© JUNGE FREIHEIT Verlag GmbH & Co.  www.jungefreiheit.de  12/08 14. März 2008

Amerikanische Zukunftsängste
USA: Die Präsidentschaftsbewerber besinnen sich auf die glorreiche Vergangenheit / Für viele ist Barack Obama der Hoffnungsträger
Patrick J. Buchanan

Als John F. Kennedy 1960 für die Präsidentschaft kandidierte, sprach er in seinen Wahlkampfreden von einer neuen Generation Amerikaner, die nun ans Ruder komme, von der "New Frontier", die es anzusteuern gelte.
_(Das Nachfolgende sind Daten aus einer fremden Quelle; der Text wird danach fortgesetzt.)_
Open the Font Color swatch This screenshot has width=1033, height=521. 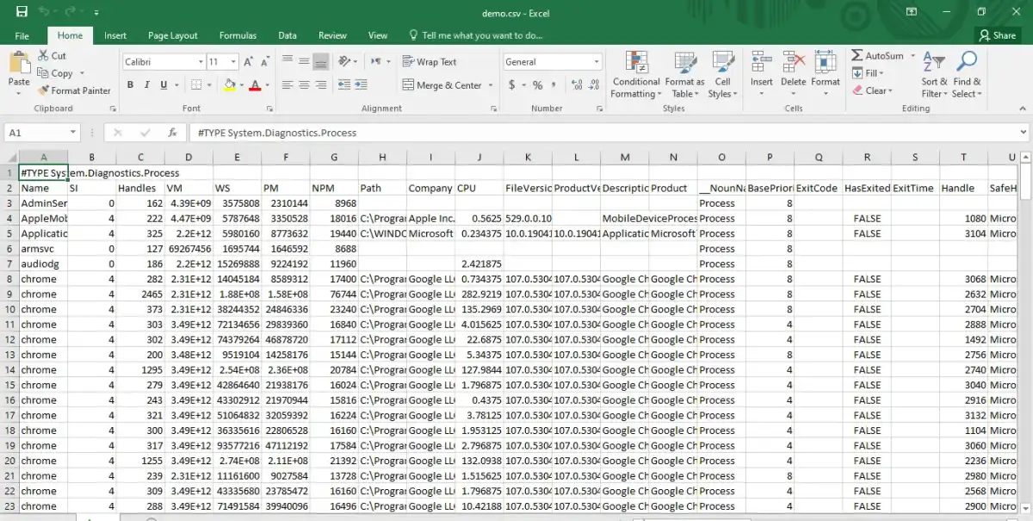click(x=256, y=84)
Er beschwor nicht die Geister großer Amtsvorgänger wie Franklin Delano Roosevelt oder Harry Truman herauf. Schon gar nicht ging er 45 Jahre in die Vergangenheit, nämlich bis zu Woodrow Wilson zurück.
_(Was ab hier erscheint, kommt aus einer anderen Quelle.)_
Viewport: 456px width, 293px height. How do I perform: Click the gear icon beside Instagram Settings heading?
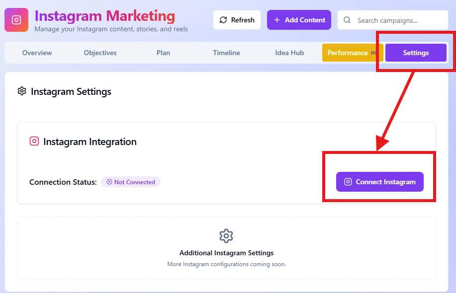[22, 91]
Zwanzig Jahre später machte Ronald Reagan es genauso. Statt einer Rückbesinnung auf die Hochzeiten der Eisenhower-Jahre schenkte er den Bürgern die Vision einer großartigen Zukunft, in der Amerika nach dem Elend der Carter-Ära wieder zu jener "shining city on a hill" werden sollte, die sich die Pioniere einst vorstellten. Trotz aller Macken und Fehler waren beide Männer Staatsoberhäupter voller Charisma und Inspiration, die zuversichtlich den heroischen Schlachten entgegensahen, die es zu gewinnen galt, und den großen Aufgaben, die auf sie warteten. Heute hingegen verspüren die Präsidentschaftsanwärter beider Parteien offensichtlich ein Verlangen, sich mit den legendären Gestalten und den Heldentaten längst vergangener Zeiten zu identifizieren.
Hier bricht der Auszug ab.